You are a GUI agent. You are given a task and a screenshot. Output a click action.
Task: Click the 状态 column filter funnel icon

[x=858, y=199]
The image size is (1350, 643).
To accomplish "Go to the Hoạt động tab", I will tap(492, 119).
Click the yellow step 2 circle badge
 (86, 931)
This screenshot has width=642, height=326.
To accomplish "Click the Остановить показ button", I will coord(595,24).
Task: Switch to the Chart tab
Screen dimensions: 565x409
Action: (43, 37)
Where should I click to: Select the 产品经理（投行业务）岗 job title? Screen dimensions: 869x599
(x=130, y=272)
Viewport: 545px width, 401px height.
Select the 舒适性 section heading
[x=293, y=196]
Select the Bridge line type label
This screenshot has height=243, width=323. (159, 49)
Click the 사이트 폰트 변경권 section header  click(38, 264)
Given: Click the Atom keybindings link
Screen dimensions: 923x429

==*==

**REQUIRED WORK**
Transcribe every one of the rows above, keeping each line exactly as it appears.

**SOLVED EXERCISE**
You are a GUI agent. You are given a task and a screenshot. Output a click action.
Task: Click the 状态 column filter funnel icon

[x=858, y=199]
The image size is (1350, 643).
To accomplish "Go to the Hoạt động tab", I will tap(492, 119).
Click the yellow step 2 circle badge
 (86, 931)
This screenshot has width=642, height=326.
To accomplish "Click the Остановить показ button", I will coord(595,24).
Task: Switch to the Chart tab
Screen dimensions: 565x409
Action: (43, 37)
Where should I click to: Select the 产品经理（投行业务）岗 job title? Screen dimensions: 869x599
(x=130, y=272)
Viewport: 545px width, 401px height.
Select the 舒适性 section heading
[x=293, y=196]
Select the Bridge line type label
This screenshot has height=243, width=323. (159, 49)
Click the 사이트 폰트 변경권 section header  click(38, 264)
Given: Click the Atom keybindings link
Screen dimensions: 923x429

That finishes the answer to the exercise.